Pacradooni Kaloost Vartan (1835–1908) was a physician and missionary. He founded the Nazareth Hospital, the first missionary hospital in Ottoman Galilee.

==Early life==
Vartan was born in Constantinople, the son of a poor Armenian tailor, and attended the city's first American Presbyterian missionary school in Bebek. He joined the British army, serving in the Crimea as an interpreter, but after witnessing the dreadful inadequacies of battlefield medical facilities he resolved to become a surgeon.

After his initial Crimean experiences, Vartan traveled to Edinburgh where he trained as a doctor at Edinburgh under the auspices of the Edinburgh Medical Missionary Society (EMMS).

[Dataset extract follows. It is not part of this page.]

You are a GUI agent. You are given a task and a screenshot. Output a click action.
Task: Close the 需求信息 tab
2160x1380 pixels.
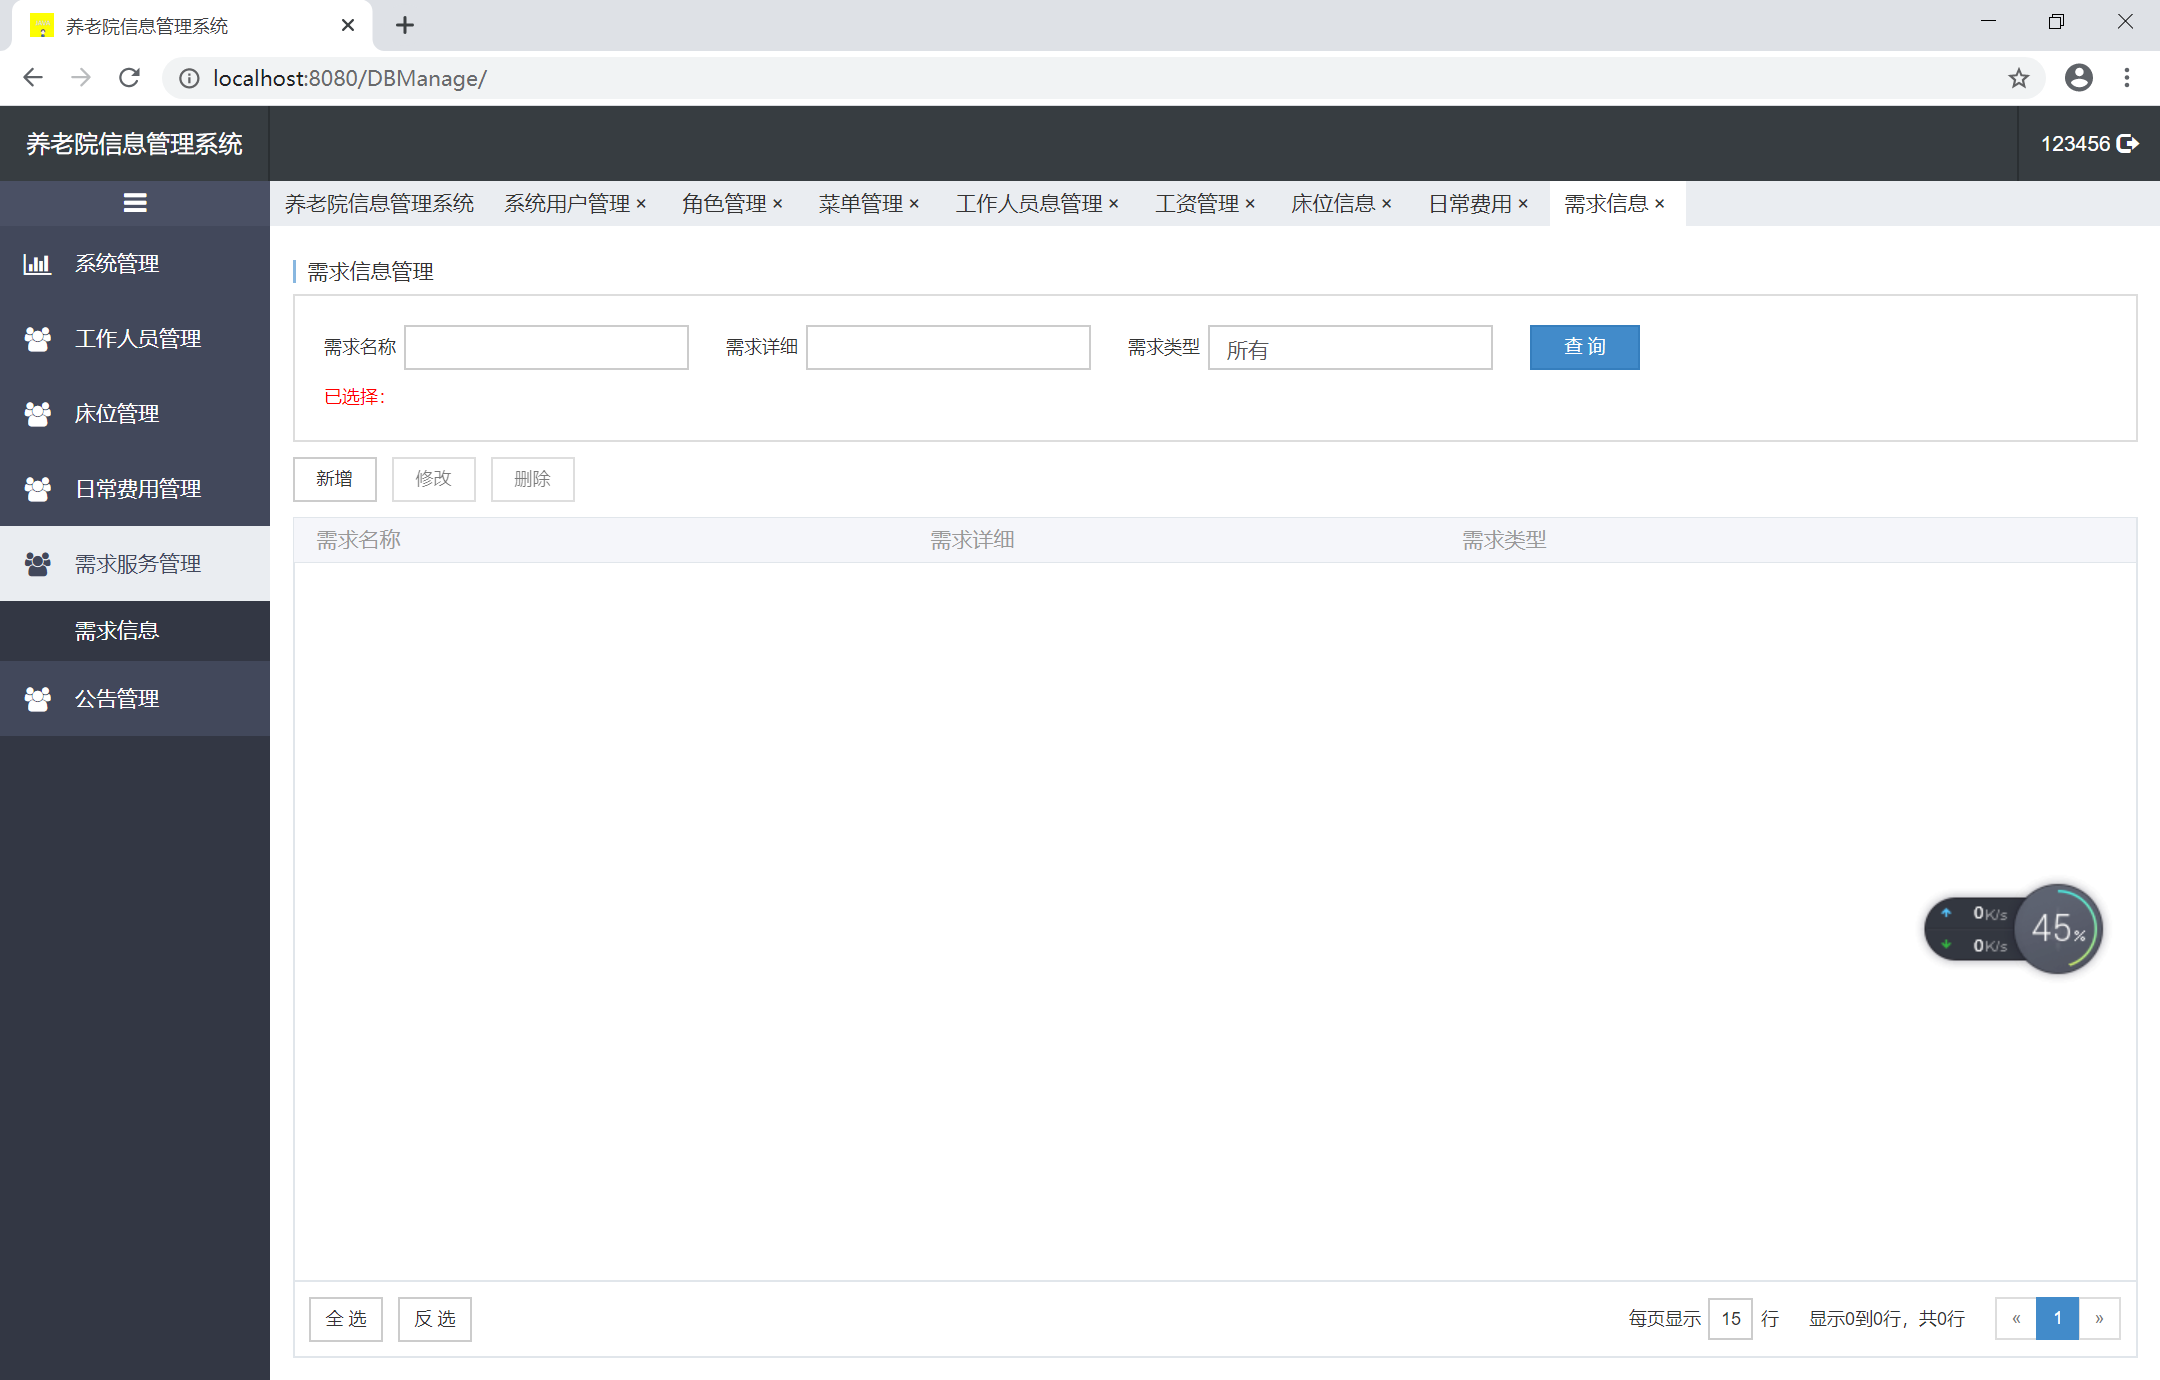(x=1660, y=204)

He married Mary Anne Stewart, a Scottish nurse, and immediately after the wedding he and his bride left for Palestine.

==Mission in Palestine==
Vartan's work was sponsored by the EMMS to whom he reported every quarter. With fundraising led by William Thomson, he was able to start the Nazareth Hospital.

When he arrived in Nazareth in 1861, and started working towards the establishment of the EMMS hospital. The first floor of the house he rented housed the dispensary, with a separate room for four beds. That was in the area of the Old Suuq today. The extended house eventually became inadequate and, after many difficulties, the land on which the present hospital stands was purchased in 1906.

Patients came from Nazareth and the surrounding countryside for medical care. In addition, hospital staff ran clinics in the villages neighboring Nazareth. When the Free Church of Scotland mission wanted advice about starting their own missionary work, they asked him.

==Personal life and death==
Vartan and Stewart had ten children, five of whom lived to adulthood. The Vartan family were members of the Anglican Christ Church, Nazareth. John Zeller, the pastor of the church, assisted Vartan with his work in founding the Nazareth Hospital.

Vartan died in 1908. An iris ('Iris vartanii') was named by Sir Michael Foster after Dr. Vartan.